* The task: Of the entries below, repeat exactly only those lines from the one containing "Screen dimensions: 503x263" through the last line, with pictures omitted.
+===+
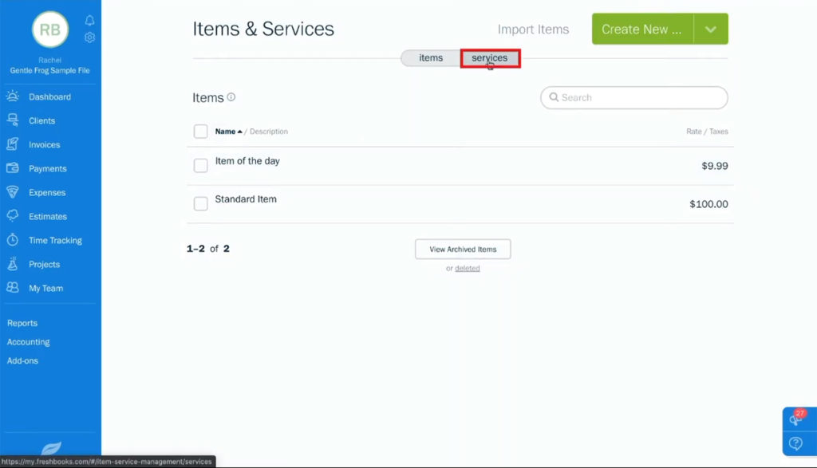
Task: Switch to the items tab
Action: (x=430, y=57)
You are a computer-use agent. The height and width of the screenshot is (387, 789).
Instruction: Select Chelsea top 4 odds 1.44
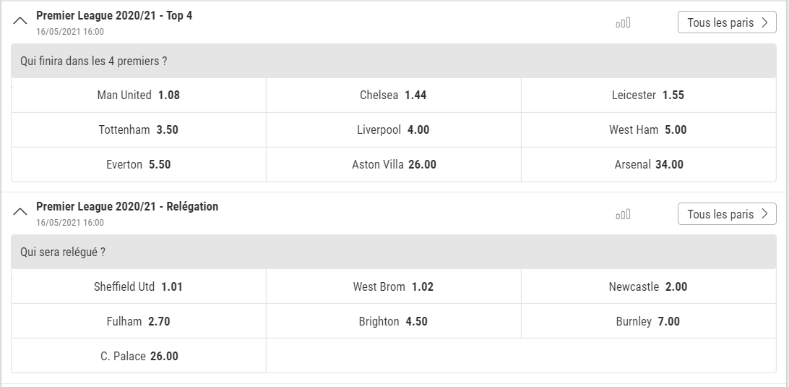pyautogui.click(x=393, y=95)
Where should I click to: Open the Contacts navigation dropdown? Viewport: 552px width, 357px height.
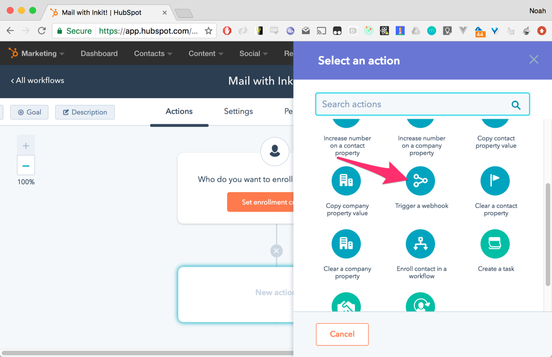[x=153, y=54]
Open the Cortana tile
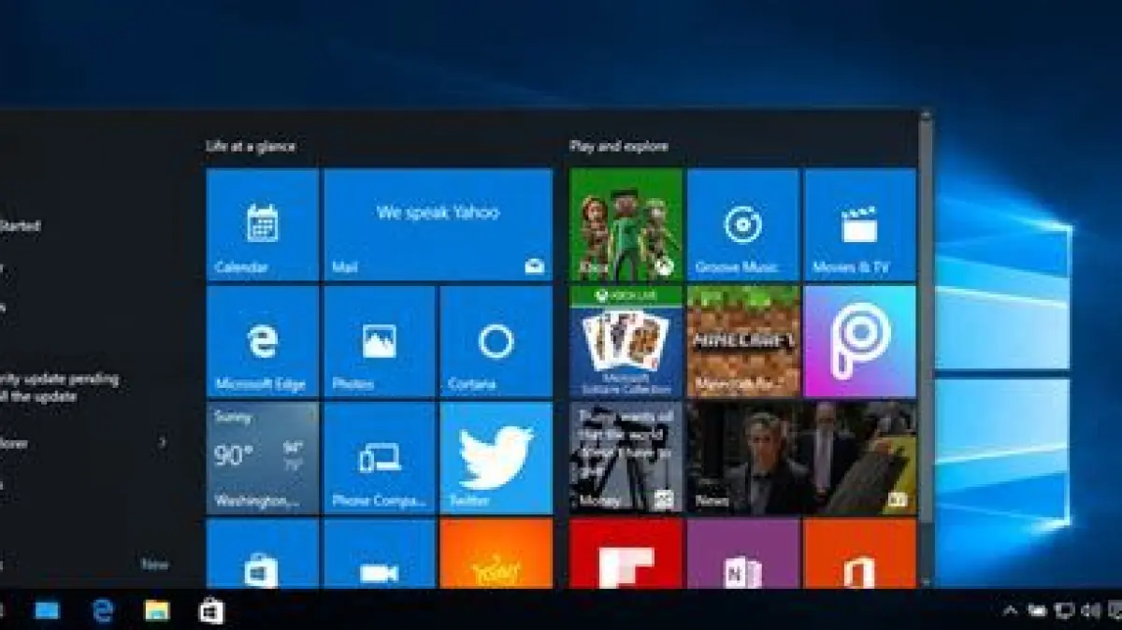 pos(496,341)
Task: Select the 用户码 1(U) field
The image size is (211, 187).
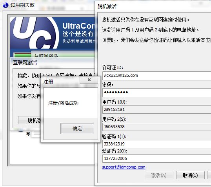Action: [x=156, y=109]
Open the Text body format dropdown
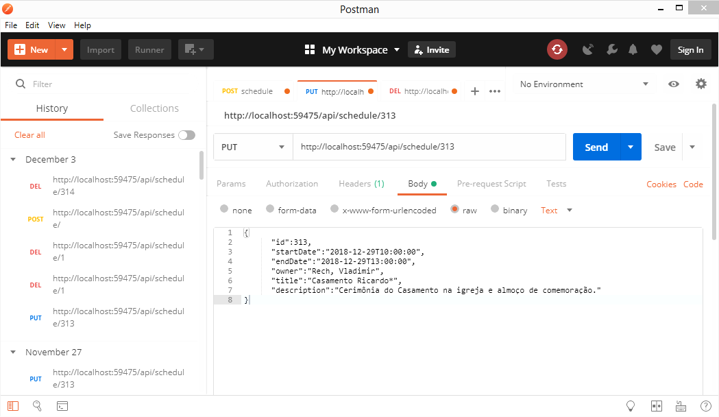This screenshot has height=417, width=719. pos(555,210)
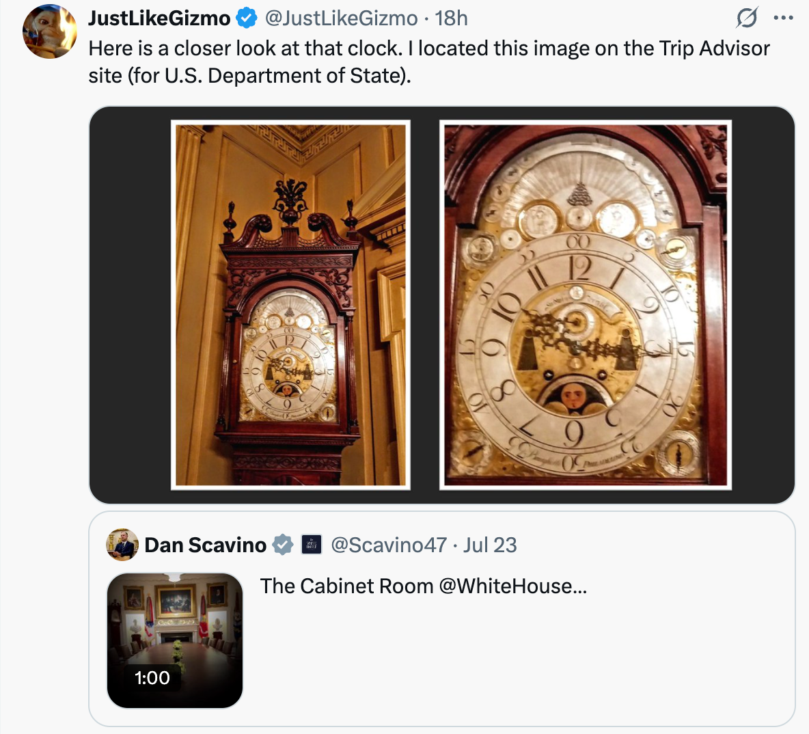Open the close-up clock face photo
Image resolution: width=809 pixels, height=734 pixels.
click(586, 305)
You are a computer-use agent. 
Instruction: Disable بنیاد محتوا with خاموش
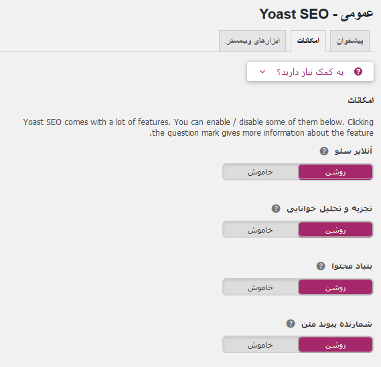[x=260, y=287]
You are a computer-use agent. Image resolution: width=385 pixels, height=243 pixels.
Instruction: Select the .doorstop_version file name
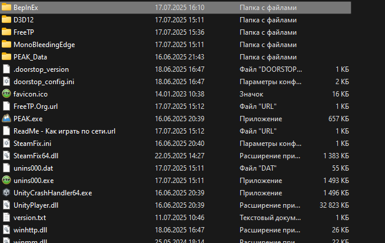[41, 69]
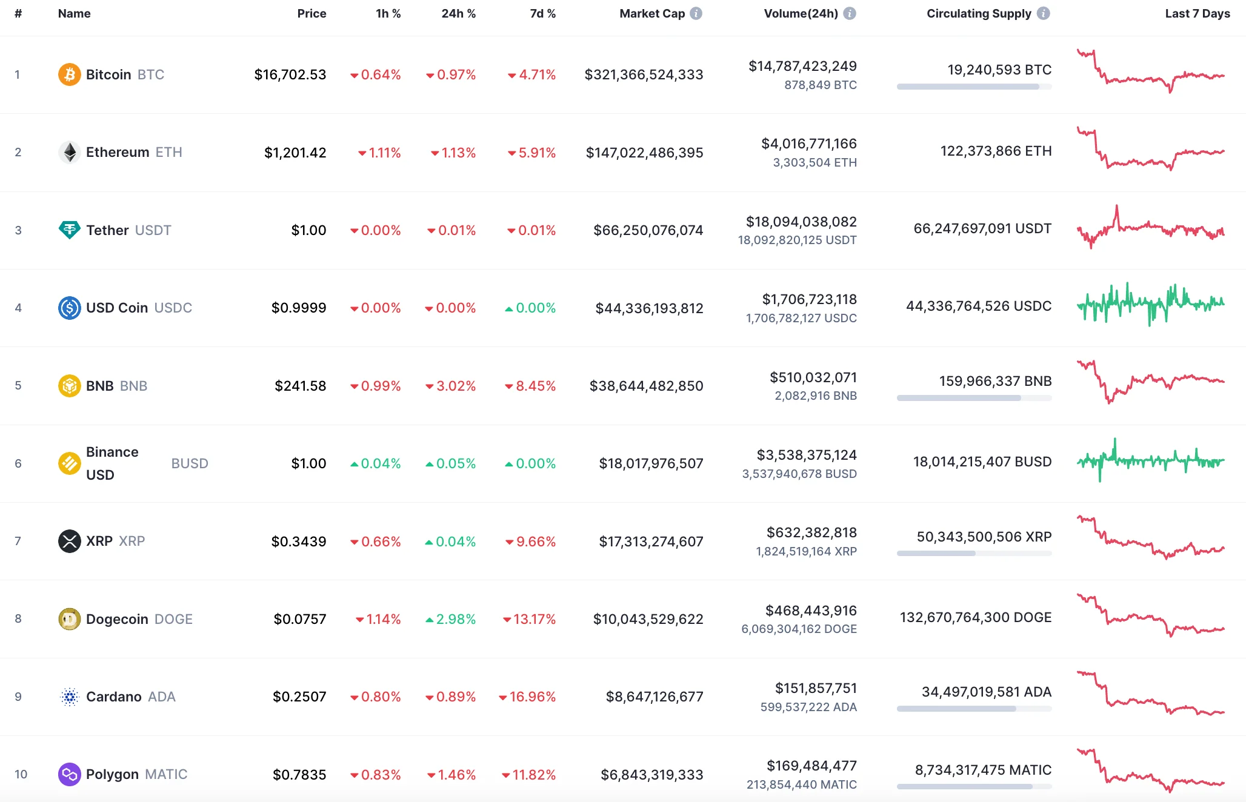1246x802 pixels.
Task: Open the Volume(24h) info tooltip
Action: (x=851, y=13)
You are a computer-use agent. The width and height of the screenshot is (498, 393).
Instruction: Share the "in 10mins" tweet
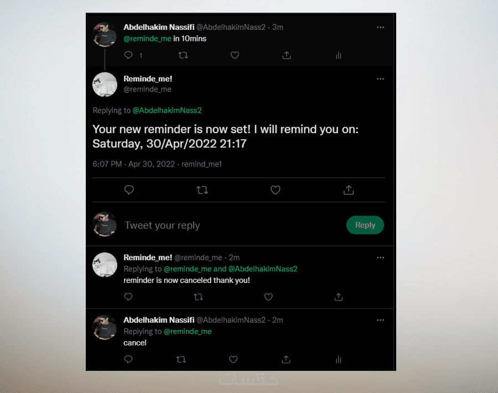(286, 55)
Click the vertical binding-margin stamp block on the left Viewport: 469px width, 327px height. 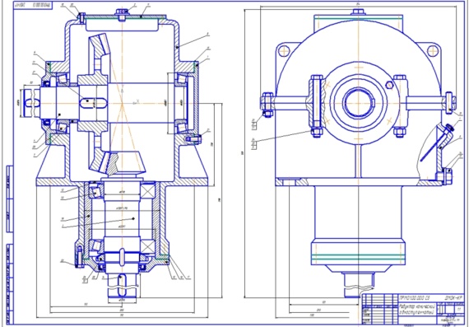[x=10, y=244]
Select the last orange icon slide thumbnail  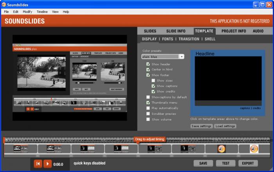tap(254, 149)
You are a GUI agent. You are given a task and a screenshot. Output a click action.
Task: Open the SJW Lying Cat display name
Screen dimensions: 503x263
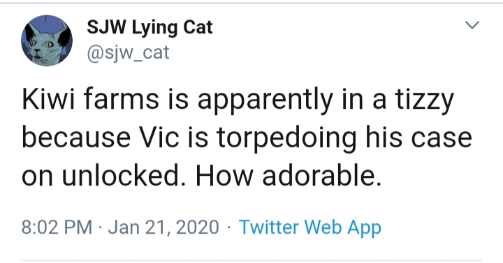point(150,27)
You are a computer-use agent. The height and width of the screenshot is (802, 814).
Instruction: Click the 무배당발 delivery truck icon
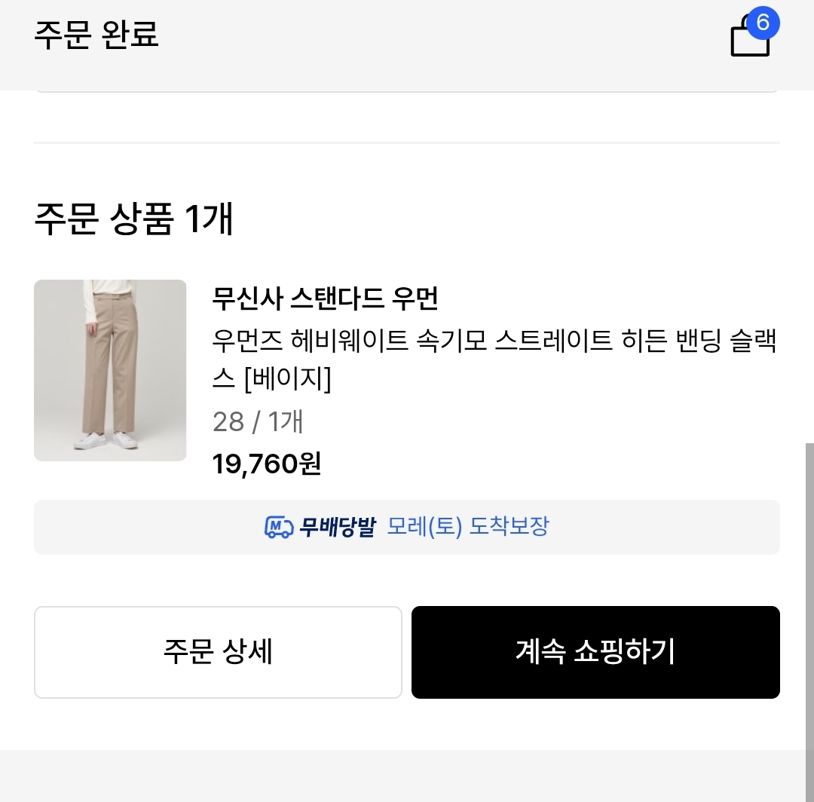click(279, 527)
+===+
* Result of the task:
Screen dimensions: 503x263
point(150,27)
You are a computer-use agent. The height and width of the screenshot is (802, 814).
Instruction: Click the 무배당발 delivery truck icon
click(279, 527)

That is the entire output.